» **TASK STATEMENT**
Scan the material below for the string "time". Report every line that has it.

» **DATASET EXCERPTS**

*** Begin section ***

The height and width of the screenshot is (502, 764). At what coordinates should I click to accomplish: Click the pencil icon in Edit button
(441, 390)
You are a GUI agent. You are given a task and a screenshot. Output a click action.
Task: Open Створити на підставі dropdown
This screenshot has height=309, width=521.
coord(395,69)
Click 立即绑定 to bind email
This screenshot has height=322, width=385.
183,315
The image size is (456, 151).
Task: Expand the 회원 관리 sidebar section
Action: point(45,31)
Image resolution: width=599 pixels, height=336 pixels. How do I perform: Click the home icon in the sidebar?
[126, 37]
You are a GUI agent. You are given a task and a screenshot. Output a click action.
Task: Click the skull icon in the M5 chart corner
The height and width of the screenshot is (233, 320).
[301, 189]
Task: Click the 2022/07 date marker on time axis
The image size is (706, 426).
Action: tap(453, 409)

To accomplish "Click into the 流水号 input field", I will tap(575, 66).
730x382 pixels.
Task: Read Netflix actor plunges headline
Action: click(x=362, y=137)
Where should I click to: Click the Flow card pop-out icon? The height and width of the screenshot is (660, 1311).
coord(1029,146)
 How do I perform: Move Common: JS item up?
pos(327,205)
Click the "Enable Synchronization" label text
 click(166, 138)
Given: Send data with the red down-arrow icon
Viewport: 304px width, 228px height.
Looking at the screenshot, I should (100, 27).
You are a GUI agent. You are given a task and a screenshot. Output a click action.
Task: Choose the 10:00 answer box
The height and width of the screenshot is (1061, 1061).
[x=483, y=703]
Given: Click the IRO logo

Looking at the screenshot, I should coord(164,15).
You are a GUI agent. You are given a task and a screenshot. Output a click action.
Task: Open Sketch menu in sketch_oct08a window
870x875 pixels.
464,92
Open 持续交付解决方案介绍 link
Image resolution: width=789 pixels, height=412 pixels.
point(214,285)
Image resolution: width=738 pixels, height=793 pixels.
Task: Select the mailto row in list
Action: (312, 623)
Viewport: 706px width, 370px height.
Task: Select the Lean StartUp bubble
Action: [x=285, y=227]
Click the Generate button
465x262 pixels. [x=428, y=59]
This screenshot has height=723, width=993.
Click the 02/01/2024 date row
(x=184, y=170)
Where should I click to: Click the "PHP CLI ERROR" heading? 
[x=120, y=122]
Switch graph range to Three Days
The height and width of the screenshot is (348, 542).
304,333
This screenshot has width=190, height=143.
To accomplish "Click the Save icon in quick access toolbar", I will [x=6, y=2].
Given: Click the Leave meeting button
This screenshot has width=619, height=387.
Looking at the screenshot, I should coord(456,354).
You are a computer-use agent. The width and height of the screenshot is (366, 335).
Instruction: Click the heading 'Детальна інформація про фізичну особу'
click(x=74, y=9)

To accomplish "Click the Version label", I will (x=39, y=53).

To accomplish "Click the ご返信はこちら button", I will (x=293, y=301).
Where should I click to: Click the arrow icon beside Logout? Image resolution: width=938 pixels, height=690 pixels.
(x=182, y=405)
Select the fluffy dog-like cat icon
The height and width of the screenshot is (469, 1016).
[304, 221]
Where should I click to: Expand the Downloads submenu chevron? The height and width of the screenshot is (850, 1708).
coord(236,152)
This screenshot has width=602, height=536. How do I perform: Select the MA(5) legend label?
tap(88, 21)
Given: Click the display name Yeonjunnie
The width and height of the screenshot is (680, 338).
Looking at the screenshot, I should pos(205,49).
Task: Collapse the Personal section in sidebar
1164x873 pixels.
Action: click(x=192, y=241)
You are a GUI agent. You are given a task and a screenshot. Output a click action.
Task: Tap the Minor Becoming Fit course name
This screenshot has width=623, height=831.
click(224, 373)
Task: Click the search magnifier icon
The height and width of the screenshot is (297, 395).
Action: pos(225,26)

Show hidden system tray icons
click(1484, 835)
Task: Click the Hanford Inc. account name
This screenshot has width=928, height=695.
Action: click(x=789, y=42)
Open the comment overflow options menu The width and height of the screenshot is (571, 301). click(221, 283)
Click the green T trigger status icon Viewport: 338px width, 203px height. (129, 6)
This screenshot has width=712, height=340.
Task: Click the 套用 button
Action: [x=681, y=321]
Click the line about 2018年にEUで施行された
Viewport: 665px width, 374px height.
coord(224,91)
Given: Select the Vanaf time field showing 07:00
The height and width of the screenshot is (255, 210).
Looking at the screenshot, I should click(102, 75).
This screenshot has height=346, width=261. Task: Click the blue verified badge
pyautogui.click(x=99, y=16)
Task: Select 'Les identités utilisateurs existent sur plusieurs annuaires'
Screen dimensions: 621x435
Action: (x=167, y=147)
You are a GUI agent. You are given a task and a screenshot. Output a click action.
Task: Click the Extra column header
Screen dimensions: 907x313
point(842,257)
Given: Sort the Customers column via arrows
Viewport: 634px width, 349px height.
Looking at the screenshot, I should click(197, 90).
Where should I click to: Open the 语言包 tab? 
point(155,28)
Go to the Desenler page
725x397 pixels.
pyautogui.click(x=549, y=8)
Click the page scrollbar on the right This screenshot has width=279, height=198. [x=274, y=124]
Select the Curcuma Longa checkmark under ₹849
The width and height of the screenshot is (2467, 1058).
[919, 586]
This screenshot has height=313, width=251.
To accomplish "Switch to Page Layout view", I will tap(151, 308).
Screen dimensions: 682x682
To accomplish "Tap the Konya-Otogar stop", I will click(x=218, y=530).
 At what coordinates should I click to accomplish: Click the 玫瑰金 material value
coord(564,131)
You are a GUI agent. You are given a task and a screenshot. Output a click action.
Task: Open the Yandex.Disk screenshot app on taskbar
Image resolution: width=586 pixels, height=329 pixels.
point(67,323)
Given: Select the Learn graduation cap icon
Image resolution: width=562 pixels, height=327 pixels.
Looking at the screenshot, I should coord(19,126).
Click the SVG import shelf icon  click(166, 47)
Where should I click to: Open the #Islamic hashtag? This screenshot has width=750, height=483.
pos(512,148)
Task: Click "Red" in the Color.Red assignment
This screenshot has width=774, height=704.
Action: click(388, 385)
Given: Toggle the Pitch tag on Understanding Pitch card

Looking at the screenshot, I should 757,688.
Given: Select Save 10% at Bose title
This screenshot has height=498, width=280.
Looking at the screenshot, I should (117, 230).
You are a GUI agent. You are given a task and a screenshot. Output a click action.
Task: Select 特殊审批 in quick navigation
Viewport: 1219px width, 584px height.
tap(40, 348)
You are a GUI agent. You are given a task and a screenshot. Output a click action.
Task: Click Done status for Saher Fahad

*** End section ***

» **TASK ANSWER**
Task: Click the 2022/07 date marker on time axis
Given: Select the Vanaf time field showing 07:00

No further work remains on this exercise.